ABOUT THIS EXERCISE. Every line below from the one containing "Choose the Rectangle tool" through the one containing "Given: Open account switcher three-dot menu" must be transcribed exactly. Omit all lines outside that stretch.

Source records
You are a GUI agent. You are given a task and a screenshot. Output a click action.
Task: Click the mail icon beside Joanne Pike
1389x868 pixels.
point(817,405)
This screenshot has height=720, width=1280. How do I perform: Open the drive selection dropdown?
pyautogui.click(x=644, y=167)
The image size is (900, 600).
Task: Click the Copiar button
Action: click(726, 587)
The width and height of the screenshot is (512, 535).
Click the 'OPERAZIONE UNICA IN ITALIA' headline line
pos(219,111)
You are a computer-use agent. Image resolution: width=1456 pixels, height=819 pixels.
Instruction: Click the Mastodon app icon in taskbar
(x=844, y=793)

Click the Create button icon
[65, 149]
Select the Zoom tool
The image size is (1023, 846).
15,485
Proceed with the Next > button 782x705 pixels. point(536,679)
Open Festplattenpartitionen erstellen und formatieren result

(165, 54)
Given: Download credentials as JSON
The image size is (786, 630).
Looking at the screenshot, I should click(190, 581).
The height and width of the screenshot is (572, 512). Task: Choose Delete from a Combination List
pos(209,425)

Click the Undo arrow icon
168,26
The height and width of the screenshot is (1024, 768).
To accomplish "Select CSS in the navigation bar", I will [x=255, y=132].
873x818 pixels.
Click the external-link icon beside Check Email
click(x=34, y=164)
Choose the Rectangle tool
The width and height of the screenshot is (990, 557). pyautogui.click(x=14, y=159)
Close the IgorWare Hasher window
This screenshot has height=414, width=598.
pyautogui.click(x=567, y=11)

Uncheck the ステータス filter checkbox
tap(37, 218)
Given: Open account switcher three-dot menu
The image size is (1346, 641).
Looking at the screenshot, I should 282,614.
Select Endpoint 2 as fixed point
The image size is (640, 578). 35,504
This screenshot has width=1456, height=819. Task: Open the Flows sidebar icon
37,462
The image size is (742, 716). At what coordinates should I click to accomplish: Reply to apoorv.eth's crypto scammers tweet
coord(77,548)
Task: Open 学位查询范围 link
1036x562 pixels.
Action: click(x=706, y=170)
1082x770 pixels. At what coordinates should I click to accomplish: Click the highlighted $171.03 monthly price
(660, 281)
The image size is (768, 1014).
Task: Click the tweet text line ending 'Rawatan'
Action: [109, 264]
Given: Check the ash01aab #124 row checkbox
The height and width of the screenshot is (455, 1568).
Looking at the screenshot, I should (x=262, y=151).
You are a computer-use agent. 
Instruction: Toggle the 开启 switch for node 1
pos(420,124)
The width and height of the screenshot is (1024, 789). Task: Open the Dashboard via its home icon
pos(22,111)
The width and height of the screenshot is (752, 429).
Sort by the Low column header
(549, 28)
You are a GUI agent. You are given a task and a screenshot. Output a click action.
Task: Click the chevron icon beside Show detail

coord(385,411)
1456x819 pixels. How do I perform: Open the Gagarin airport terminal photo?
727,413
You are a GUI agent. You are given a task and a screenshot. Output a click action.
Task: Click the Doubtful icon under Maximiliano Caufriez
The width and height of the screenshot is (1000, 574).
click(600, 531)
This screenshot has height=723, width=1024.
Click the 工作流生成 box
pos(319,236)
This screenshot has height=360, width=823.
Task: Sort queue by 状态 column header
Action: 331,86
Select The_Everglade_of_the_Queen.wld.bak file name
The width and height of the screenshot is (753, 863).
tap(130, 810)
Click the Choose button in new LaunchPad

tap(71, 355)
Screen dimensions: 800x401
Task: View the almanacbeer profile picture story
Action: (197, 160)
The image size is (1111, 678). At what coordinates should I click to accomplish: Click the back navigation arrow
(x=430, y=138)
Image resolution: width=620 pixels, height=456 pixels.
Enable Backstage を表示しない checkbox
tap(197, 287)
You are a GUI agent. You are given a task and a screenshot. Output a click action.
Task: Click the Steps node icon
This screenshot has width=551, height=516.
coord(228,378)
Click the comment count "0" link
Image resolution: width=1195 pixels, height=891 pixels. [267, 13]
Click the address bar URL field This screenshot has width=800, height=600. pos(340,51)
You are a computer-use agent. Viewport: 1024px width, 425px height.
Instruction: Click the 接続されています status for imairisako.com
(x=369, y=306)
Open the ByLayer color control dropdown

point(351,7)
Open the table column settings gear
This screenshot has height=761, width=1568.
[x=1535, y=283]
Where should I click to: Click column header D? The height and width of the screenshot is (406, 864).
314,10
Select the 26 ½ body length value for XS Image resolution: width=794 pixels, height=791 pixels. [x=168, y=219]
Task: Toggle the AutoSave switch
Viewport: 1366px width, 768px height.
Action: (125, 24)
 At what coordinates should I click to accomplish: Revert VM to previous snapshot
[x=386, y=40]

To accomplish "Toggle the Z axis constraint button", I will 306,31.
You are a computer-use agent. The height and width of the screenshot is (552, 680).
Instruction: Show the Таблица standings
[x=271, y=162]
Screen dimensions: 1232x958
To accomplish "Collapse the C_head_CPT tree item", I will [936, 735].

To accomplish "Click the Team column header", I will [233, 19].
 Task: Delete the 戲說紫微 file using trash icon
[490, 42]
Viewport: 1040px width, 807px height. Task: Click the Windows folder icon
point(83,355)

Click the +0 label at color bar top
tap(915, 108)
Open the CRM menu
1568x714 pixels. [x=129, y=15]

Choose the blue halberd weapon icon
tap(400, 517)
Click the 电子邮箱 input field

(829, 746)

FINAL ANSWER.
Choose the Rectangle tool
The width and height of the screenshot is (990, 557). pyautogui.click(x=14, y=159)
Close the IgorWare Hasher window
This screenshot has height=414, width=598.
pyautogui.click(x=567, y=11)

Uncheck the ステータス filter checkbox
tap(37, 218)
Given: Open account switcher three-dot menu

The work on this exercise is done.